DATA EXTRACTS section start

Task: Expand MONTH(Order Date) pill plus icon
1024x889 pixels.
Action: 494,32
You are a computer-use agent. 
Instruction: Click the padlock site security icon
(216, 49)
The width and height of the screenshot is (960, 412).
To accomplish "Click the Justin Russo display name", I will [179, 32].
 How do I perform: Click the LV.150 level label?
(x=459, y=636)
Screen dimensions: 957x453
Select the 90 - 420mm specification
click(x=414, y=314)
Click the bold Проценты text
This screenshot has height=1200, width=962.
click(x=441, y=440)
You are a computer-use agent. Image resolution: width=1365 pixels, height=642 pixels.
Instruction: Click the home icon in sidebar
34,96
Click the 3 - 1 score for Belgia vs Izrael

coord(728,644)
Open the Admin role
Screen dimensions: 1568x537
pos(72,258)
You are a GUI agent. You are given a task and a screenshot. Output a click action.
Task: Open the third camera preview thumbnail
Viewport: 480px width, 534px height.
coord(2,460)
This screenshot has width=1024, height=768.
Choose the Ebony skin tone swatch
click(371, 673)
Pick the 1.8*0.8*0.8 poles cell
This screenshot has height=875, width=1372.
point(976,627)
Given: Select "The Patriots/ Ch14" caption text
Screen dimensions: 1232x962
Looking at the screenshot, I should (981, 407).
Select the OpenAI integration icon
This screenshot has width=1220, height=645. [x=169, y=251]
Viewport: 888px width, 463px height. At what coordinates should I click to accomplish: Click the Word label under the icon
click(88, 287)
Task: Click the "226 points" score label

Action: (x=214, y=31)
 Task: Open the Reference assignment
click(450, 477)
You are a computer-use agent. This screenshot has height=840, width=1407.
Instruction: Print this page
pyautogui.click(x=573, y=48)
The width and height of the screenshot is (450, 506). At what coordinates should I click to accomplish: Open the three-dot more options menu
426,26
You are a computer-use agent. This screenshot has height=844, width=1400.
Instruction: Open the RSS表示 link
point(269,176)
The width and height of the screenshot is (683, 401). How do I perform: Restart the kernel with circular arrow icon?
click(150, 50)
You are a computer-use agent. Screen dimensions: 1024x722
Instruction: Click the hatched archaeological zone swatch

DATA EXTRACTS section end

REQUIRED WORK: Find the line that contains "The width and height of the screenshot is (683, 401).". Write out that line and every line after it through the end of the data, exactly, and nothing else.

RESPONSE:
The width and height of the screenshot is (683, 401). How do I perform: Restart the kernel with circular arrow icon?
click(150, 50)
You are a computer-use agent. Screen dimensions: 1024x722
Instruction: Click the hatched archaeological zone swatch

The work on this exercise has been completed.